Sales during the second and fourth weeks of the month accounted for the lion’s share of deal-making this January, which started the year off 55.6% ahead of the 2006 pace. Together, these two weeks comprised about $21 billion of the total.

“The math is working for refundings,” said Bruce Floberg, lead senior municipal strategist at RBC Capital Markets. Floberg added that RBC is doing several refundings in Texas that now make sense, even though they did not last year when the yield curves were similar to where they are now.

New money and refundings both fueled the increase last month. State and local governments sold $18.6 billion of new obligations, a 66.8% increase from last January. They refinanced a further $7.7 billion, a 69.3% jump. Combined offerings, in which the issuers did not specify ahead of time the share of new and refunding money in their bond sales, dropped to just $2.9 billion, Thomson data showed.“Overall, rates are still low, and it’s attractive for issuers to issue bonds right now, especially high-yield bonds,” Floberg said. He noted that the spreads between yields on triple-A bonds and those of riskier credits are extremely tight.

But some strategists said the continual volleys of bond sales are likely to slow in the coming months.

“Rates had dropped dramatically going into the end of the year,” said Peter DeGroot, head of the municipal index and strategy group at Lehman Brothers. “It wasn’t really until the middle of January that the rates breached the 4.70% mark for 10-year Treasury. I think as we continue in the 4.80% to 4.90% range on the 10-year, and the curve remains in its current state, then we should see refundings taper off.”

DeGroot added that it is likely that most of the deals had been in the pipeline for a while and just happened to come to market all at once.

Education bonds, typically the most popular type of public debt sold, picked up 54.2% from the amount sold in January 2006, as $9.5 billion went to market last month. Analysts said several factors might have contributed to this increase.

It is partly a reflection of school districts’ ongoing race to upgrade and modernize infrastructure, DeGroot said.

The sharpest relative drop in volume came in housing bonds, as only $790 million were sold last month. This represented a 53.2% drop from the same month of 2006, as the rate environment started to make housing bonds one of the big stories of last year.

Nine of the month’s 20 largest deals sold last week, including the $3.6 billion refunding of New Jersey Tobacco Settlement Finance Corp. bonds that Bear, Stearns & Co. priced on Jan. 24. It was the second attempt to refund debt the state sold in 2002 and 2003, as lawmakers had stalled the first refunding attempt just before it was set to sell in August 2005.
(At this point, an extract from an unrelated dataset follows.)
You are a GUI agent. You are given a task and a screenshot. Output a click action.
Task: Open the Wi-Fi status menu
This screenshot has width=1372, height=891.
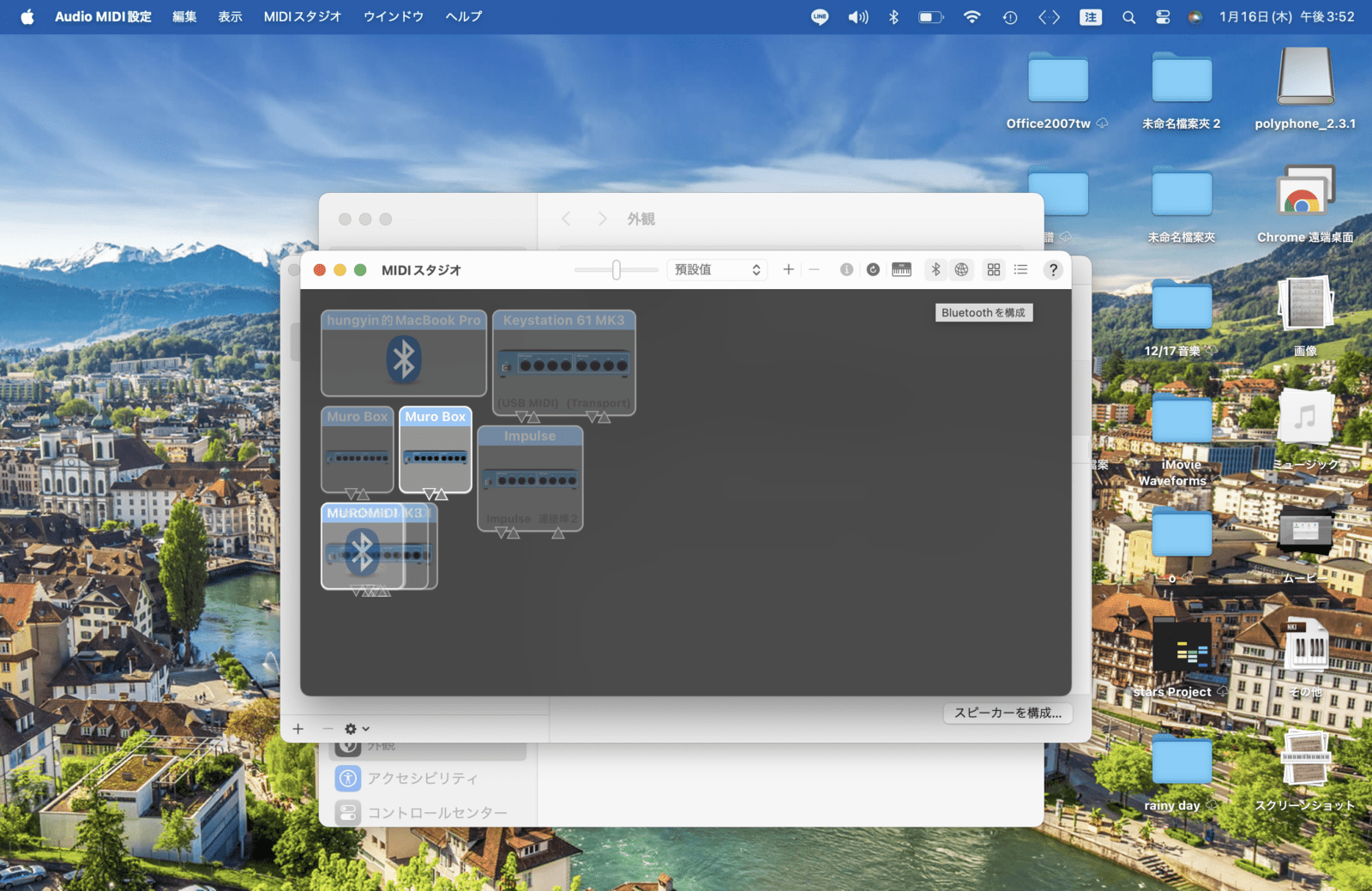tap(972, 17)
Republican lawmakers again took issue with the tobacco refunding last month, and bankers restructured the deal to eliminate all bonds with maturities longer that 35 years. After this last-minute shifting, they then re-priced the deal, apparently unable to find adequate demand at the original yield schedule. The underwriters took as much as five basis points of yield, along with some volume, out of the shorter maturities to focus more on the longer maturities. They also added two basis points of yield and $160 million of volume to the 35-year maturity. Market yields were already on their way up by Jan. 24, and average yields on 30-year maturities of triple-A general obligation bonds had increased three basis points — to 4.15% from 4.12% — since the beginning of the week, according to Thomson. Supply from the New Jersey tobacco deal helped push yields up even further, and the yields on triple-A GOs averaged 4.19% when measured the day after the sale.
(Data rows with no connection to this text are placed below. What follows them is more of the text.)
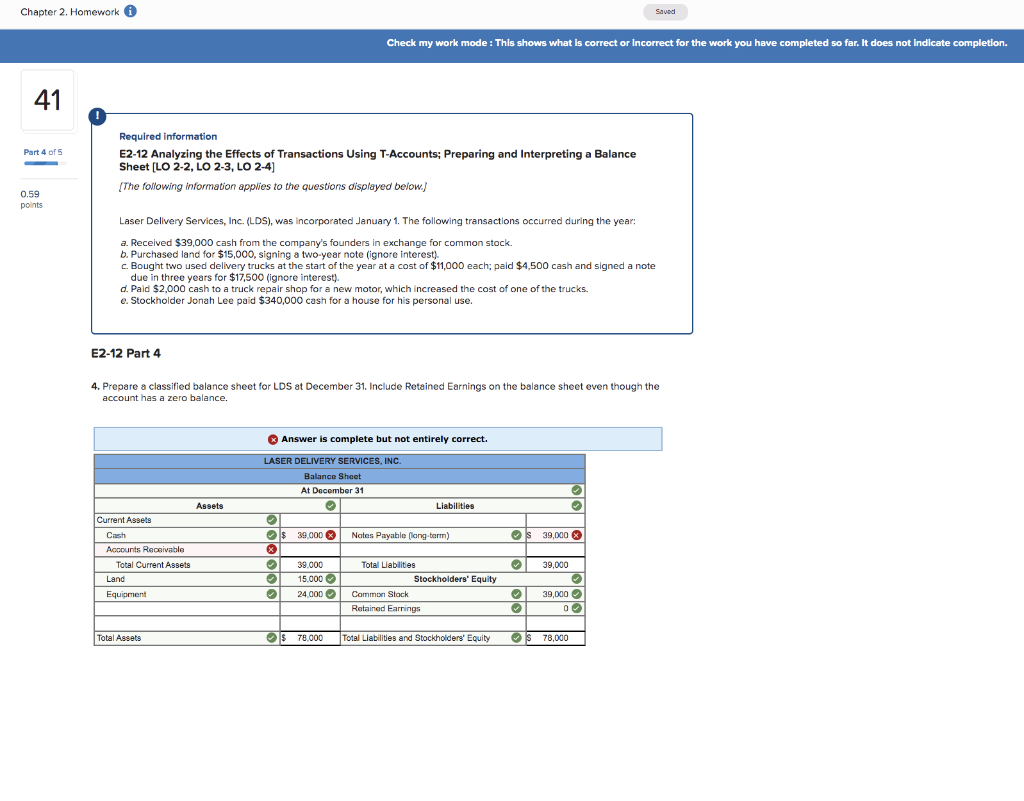
Task: Click the info icon beside Chapter 2. Homework
Action: [x=130, y=11]
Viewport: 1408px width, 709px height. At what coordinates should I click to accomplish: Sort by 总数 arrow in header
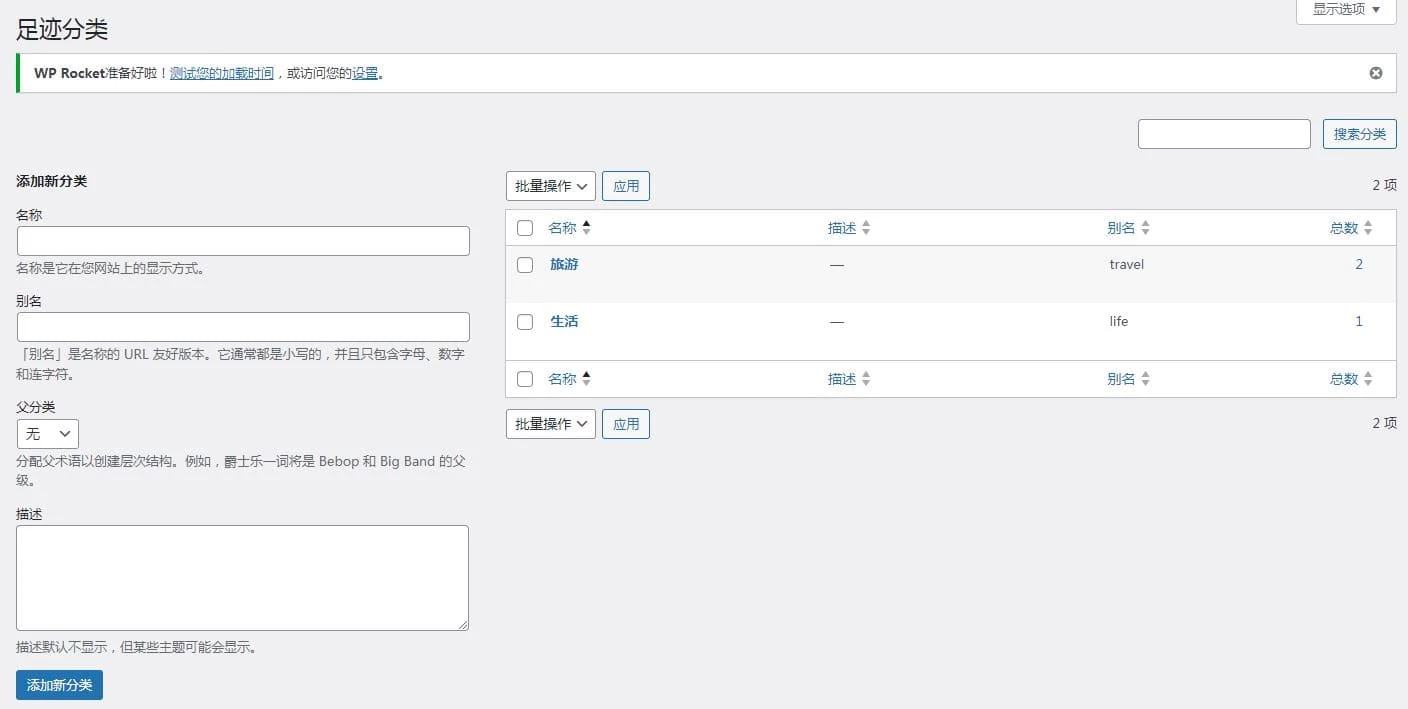click(1367, 228)
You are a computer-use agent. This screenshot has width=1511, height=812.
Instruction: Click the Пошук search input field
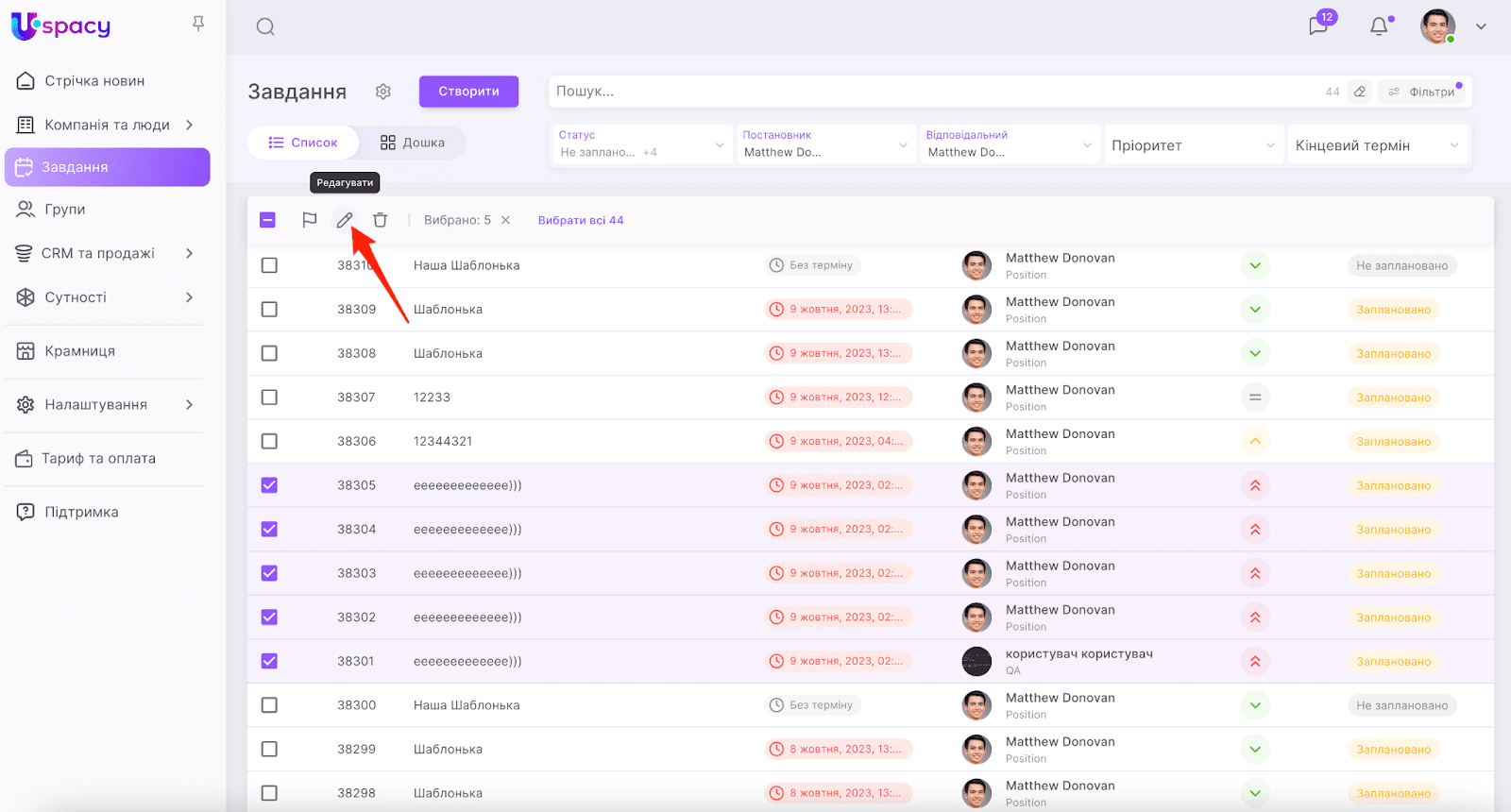(935, 92)
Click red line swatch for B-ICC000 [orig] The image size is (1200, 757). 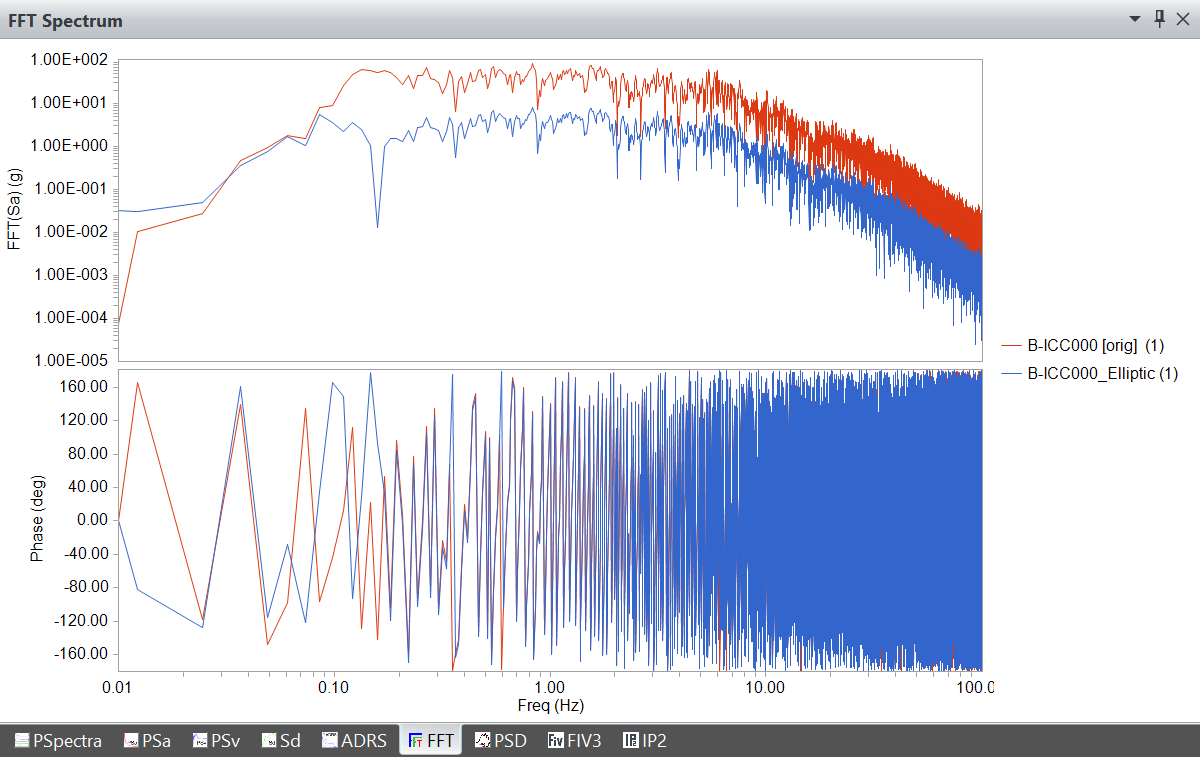[1011, 345]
Bear Stearns is scheduled to help price a $3.5 billion refunding for California’s Golden State Tobacco Securitization Corp. during the coming months.
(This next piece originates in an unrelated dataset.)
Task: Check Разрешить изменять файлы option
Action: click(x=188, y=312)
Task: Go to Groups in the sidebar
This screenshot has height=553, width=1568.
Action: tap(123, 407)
The most common source of muni bond sales — state-level agencies — accounted for $9.8 billion of the overall volume last month, an 88.2% increase from last January. The jump might represent the results of the November general elections.

“It’s possible that with the election bringing favorable bond results — a high percentage of approvals with a fairly heavy slate —maybe you’re beginning to see that already at the state-agency level,” said Chris Mier, managing director at Loop Capital Markets LLC.

One of the surprises last month was the lack of volume from Florida, the fourth-busiest state for public debt sales during 2006. None of the 20 largest deals last month came from Florida, and issuers there sold only $882.1 billion of bonds, making them the 10th busiest state for issuers during January.

“It’s almost like people wanted to catch their breath for a period of time,” said RBC’s Nate Eckloff, a managing director and banker who works on Colorado- and Florida-based credits. “The timing coming out of ’06 was that the issues were, for the most part, hitting the market in February and March. I didn’t have anything targeted in January — not any large issues.”

Conscious of how the rate of muni volume changed in 2006 from its initially slow start, though, strategists said it’s too early to revise their projections for year-end volume in 2007. But the record January had some thinking that debt financing could be more popular this year than they first thought.

“I don’t know what it portends for the year, but maybe some of the guys with higher projections were on to something we missed,” Mier said.